**** Data in this exercise

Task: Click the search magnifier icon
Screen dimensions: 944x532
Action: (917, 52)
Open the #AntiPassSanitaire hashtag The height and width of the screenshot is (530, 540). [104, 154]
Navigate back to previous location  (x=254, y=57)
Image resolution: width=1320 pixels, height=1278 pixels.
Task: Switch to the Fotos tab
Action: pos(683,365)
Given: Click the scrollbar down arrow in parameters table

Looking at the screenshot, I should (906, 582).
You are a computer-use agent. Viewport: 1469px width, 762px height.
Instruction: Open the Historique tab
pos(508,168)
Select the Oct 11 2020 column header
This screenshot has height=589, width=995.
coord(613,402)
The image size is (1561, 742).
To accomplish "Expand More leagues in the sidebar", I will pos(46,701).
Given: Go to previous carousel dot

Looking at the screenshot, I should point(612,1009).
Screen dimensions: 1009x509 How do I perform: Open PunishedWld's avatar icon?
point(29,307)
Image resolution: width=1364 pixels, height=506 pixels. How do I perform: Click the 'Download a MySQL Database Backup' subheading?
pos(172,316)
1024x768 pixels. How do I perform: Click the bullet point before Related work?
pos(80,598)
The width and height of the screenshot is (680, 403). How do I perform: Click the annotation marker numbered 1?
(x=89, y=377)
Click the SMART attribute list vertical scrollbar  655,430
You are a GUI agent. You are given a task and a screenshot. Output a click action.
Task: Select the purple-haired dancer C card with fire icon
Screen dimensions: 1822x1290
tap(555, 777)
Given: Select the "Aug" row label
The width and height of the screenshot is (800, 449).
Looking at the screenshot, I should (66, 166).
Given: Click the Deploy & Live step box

********

Examine the records and pull out every line where the string "agent" occurs.

You are a computer-use agent. Viewport: 1469px width, 762px height.
You are a GUI agent. You are given a task and a screenshot. Output a click action.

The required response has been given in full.